The speech was Franken’s first public appearance since announcing his plans to resign after eight women accused him of various instances of sexual harassment and misconduct over the years. Earlier this month, dozens of Franken’s Democratic colleagues called on him to resign because of the allegations.

“Let me be clear,” he said Thursday. “I may be resigning my seat, but I am not giving up my voice.”

Franken, who has said he will resign in early January, was met with applause during his 20-minute speech, in which he thanked close colleagues and his wife.
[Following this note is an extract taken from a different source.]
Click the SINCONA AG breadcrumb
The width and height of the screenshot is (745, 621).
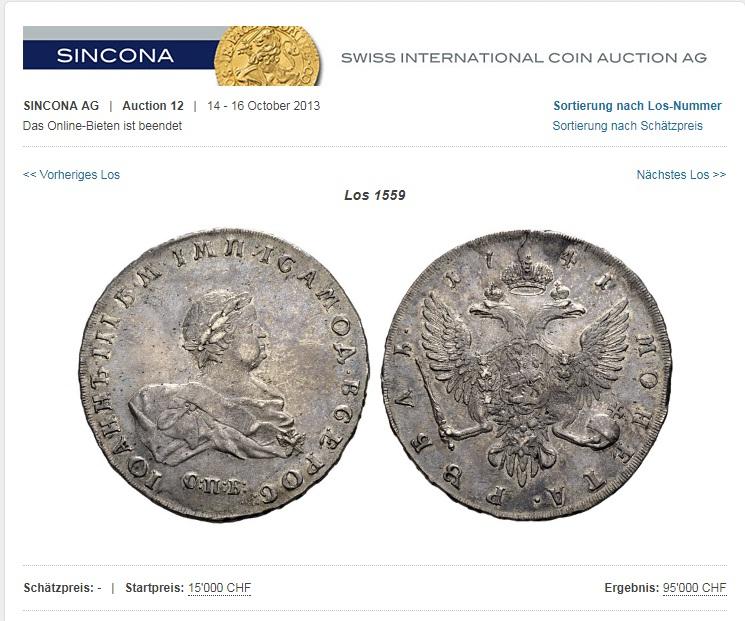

He also discussed the things he was able to accomplish in office.  

“When I think about the last decade or so of my life through the lens of the people I’ve met, the people I’ve had the privilege to work alongside of, the people whose lives I’ve had the honor [of] fighting to improve, I feel hopeful for the future of our country,” he told the crowd.

Franken did not mention the sexual harassment allegations in his speech. 

“I feel proud to call this state my home and to call so many of you my friends,” he said. “I feel grateful beyond words for the support that you have shown me and for the trust that you have placed in me and for the chance you took on me.”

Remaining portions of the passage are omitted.